03 October 2015

Spiritual Emergency (Emerge..and..see)

It is my experience that God speaks to me.

This experience began to manifest itself in 1999 when I was suicidal. Instead of hurting myself, I surrendered my life to God by lying facedown on the floor and saying with all my heart, "God, I have done everything I can do on my own. I can do no more. If you want me to get up from this floor, You are going to have to do it for me."

I blacked out. I don't know how long I was lying there, but when I arose I felt the distinct presence of an angel—the Archangel Michael to be exact. Michael was directing my life and body, and God was talking to me through my spiritual ears. God asked me what I wanted. I was so sad and broken that I said, "I want a party." In a sweet, compassionate voice, I heard God say, "Are you sure?"

God was so gentle, so loving, so kind. I immediately broke down crying and regretted asking for a party. I said, "No God. I want Love. I want Love for me, Love for You, and Love for all the world."
God said "Done."

Since that time, I have had regular experiences like this. Soon after this began happening, I learned of Meher Baba, a Master from India who claimed to be the modern advent of Jesus Christ. Through many revelations, dreams, and visions, as well as thorough studying of Meher Baba's words and life, I have come to believe that His claim is true.

All of this hit me like lightning. I felt as if bolts of electricity were shooting from my head to my feet. I couldn't control my joy at finding God, and I started acting in a very bizarre manner. I told people that I was talking to God, and my family and friends called me "delusional." Mental health professionals called me "bi-polar" and "grandiose." No matter what medications they put me on, I still had regular contact with God. Over time, I have spoken to assorted angels, spirits, and demons, all while working for God to spread knowledge of Meher Baba to the world.

My mental illness is nothing new in spiritual literature. Meher Baba writes about it in Discourses (6th edition, Volume 3, pages 29-30.) According to Baba, some spiritual aspirants "become dazed, confused and even self-deluded. Some are caught in a coma. There are some who, with difficulty, try to come down to gross consciousness by repeating some physical action or by repeating a sentence many times. There are some who, in their God-intoxication, are so indifferent to the life of the gross world that to all appearances their external behavior is like that of mad persons." . . . "Aspirants are mostly happy: it is due to their contact and communion with God. For some the joy of inward companionship with the Divine Beloved is so great that they become unbalanced in their behaviour. As a result, in their unsubdued state of God-intoxication they may abuse people, throw stones at them and behave like ghosts. Their state is often described as that of the Unmatta. Owing to the exuberance of uncontrolled joy in their inward contact with the Divine Beloved, they are utterly heedless of worldly standards or values. Owing to the fearlessness which comes to them through complete detachment, they often manifest a self-expression which can easily be mistaken for idiosyncrasy and unruliness." (Emphasis His)

Readings like this helped me through very difficult times. I've swung back and forth for the last 16 years, from states of total absorption in God to relatively normal living. I've been evaluated and treated in nearly 30 mental hospitals and I currently take medication for bi-polar disorder. I find our mental health system to be sorely lacking in information about spiritual "emergencies." Most providers treat only according to the medical model which diagnoses every disorder as biological in nature.
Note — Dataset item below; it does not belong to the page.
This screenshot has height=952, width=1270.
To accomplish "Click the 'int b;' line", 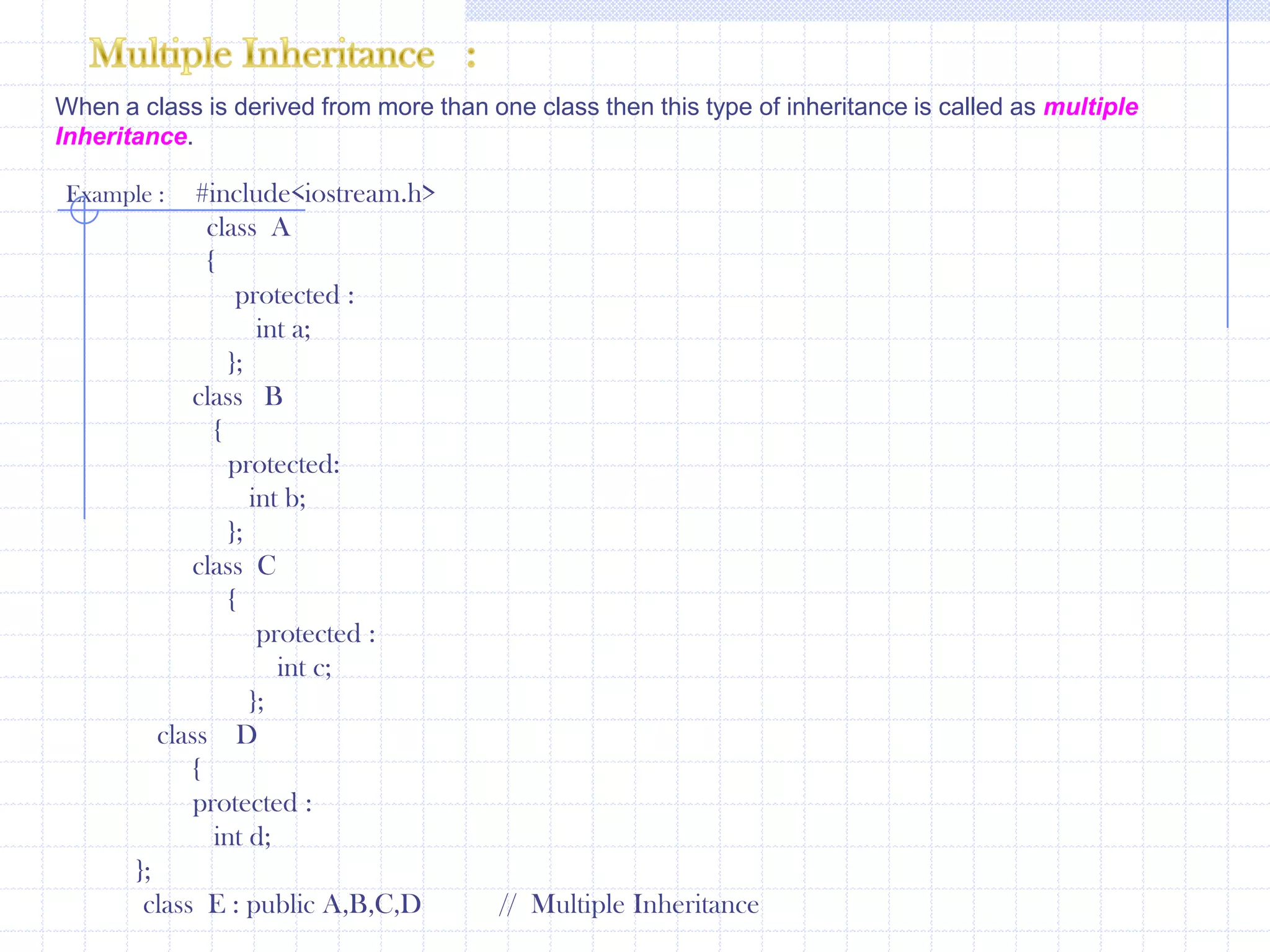I will click(x=277, y=498).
I've had very few therapists willing to talk about spiritual realities with me, and many people "correct" me to say that I am not hearing God, but hearing "voices" as if I were schizophrenic.
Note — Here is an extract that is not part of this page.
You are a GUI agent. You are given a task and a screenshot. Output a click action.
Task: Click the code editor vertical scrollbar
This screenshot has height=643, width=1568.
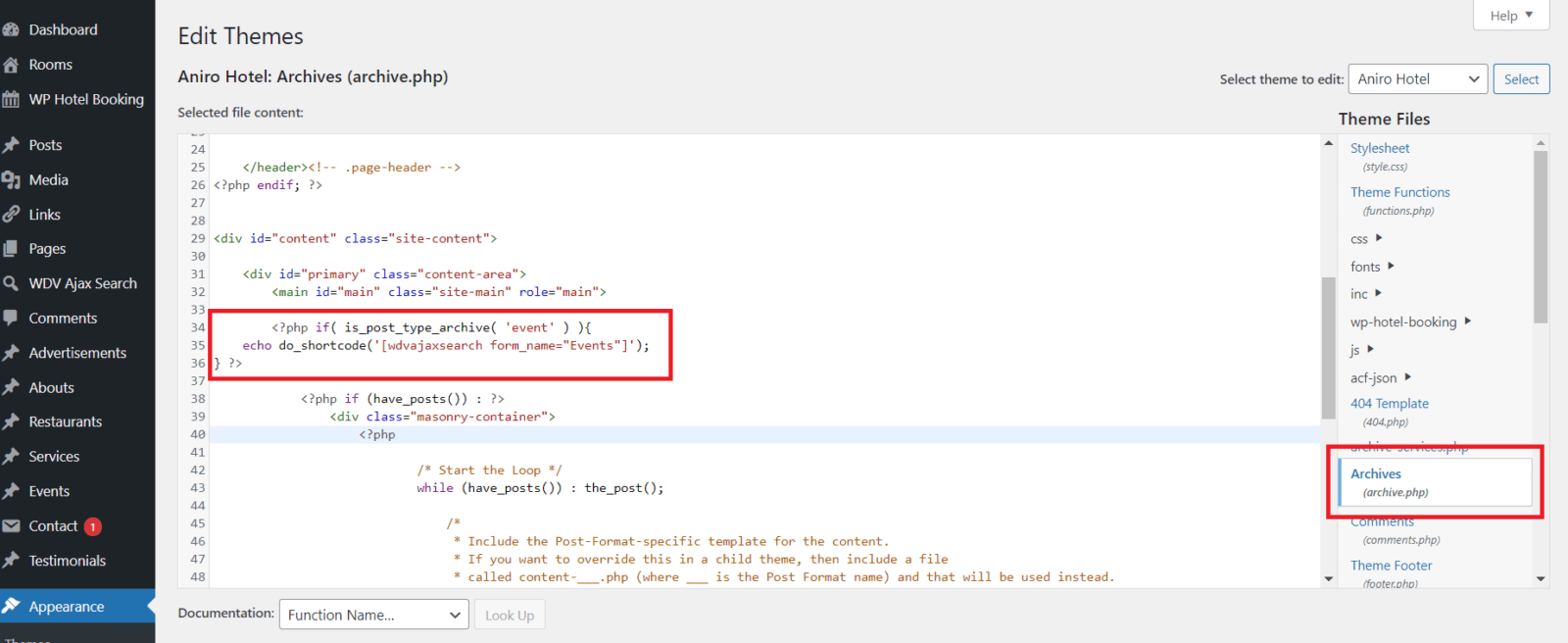1329,348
It is my hope to inform the public that there is more out there and that much of it can't be "fixed" with a pill. Problems like mine needed spiritual help, and I have been blessed to know several people in the Meher Baba community who give me the support and encouragement I need. Over time, I have stabilized and have been able to function without difficulty in the gross world. My Reality remains within me, however. As Meher Baba said, "God alone is Real."